Cependant le bataillon Nicolaÿ a été choisi. C’était son tour, et aucun des trois ne peut être l’objet d’une préférence. Le lieutenant-colonel Régnier qui commande le régiment sait qu’il peut compter sur tous les trois au même titre. Le commandant Nicolaÿ arrive d’Indochine, et ce sera sa première affaire. Débuter par Douaumont n’est pas un sort commun. Il a dû beaucoup intriguer pour quitter la colonie où ses services l’attachaient, s’embarquer et prendre sa part de la grande guerre. D’avance, il flaire sa proie et la gloire. La vie exotique l’a brûlé et vieilli. Il est très grand, très maigre, un peu voûté, un peu blanchi, la moustache tombante ; dans les yeux méditatifs passe cette flamme dorée qu’ont souvent les regards des voyageurs et des rêveurs, lueur restée des soleils ou des mirages entrevus. Il marche comme s’il suivait ses songes, et l’on devine où vont ses songes et que rien ne l’arrêtera.
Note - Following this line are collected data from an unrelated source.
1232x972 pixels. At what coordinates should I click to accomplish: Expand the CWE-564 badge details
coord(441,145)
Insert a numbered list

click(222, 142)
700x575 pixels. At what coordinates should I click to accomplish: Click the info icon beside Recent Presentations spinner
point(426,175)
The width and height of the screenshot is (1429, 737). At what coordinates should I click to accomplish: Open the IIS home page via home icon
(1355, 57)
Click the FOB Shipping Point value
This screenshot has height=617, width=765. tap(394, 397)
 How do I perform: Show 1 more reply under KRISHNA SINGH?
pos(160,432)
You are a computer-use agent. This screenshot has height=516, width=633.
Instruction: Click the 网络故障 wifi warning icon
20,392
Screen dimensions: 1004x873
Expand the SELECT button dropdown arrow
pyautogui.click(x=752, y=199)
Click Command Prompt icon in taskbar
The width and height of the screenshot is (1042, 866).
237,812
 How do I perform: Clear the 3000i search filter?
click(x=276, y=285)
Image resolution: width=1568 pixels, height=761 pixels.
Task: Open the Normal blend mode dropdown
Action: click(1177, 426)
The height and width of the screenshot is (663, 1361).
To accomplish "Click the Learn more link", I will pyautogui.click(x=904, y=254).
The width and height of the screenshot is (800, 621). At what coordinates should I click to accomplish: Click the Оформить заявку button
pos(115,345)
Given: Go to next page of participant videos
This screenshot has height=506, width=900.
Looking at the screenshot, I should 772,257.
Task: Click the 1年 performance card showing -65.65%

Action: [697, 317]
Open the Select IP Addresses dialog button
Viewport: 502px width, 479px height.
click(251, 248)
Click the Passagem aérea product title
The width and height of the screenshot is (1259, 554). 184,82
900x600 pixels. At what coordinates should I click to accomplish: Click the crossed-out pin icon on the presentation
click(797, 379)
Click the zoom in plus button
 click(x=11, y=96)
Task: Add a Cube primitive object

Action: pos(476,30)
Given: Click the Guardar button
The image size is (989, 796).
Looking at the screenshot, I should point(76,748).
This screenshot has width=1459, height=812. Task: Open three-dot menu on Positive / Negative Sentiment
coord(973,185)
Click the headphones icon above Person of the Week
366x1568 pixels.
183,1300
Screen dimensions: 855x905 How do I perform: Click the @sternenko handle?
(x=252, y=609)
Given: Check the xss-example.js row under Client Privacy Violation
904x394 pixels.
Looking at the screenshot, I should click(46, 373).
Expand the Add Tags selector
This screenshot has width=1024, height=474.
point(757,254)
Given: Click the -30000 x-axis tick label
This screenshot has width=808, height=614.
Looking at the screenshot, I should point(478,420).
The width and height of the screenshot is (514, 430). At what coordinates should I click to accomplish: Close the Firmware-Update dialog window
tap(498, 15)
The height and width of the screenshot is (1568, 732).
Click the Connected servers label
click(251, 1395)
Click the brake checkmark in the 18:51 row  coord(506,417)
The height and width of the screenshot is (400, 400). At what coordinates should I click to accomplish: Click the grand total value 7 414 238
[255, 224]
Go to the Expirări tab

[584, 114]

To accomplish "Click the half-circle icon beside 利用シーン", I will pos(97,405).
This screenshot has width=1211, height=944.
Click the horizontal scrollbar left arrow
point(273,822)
Quand il se redresse, il a l’air d’un mage ou d’un prophète, et ses hommes se sentent saisis de respect. Est-ce l’Orient qui donne aux chefs cette grandeur, ce prestige quasi sacerdotal, et non pas seulement à un Lyautey, à un Gouraud, mais à des commandans de bataillons ou de compagnies ? J’ai déjà vu cet air-là au commandant d’Ivry, fils de ce charmant compositeur, le marquis d’Ivry, qui écrivit la musique des Amans de Vérone, quand il rassemblait au Mourmelon son bataillon marocain. C’était à la fin d’août 1914. Je lui avais porté l’ordre de départ. Je ne devais pas le revoir. On m’a raconté que, miné de fièvre, condamné, ne pouvant plus marcher, mais refusant d’être évacué, il se faisait hisser sur son cheval, et même attacher : ainsi se rendait-il aux premières lignes. On voyait apparaître au pas ce cavalier fantôme, là où nul être vivant ne se montrait de jour. C’était à n’en pas croire ses yeux. Ce mourant entendait choisir sa mort : il fut tué sur son piédestal.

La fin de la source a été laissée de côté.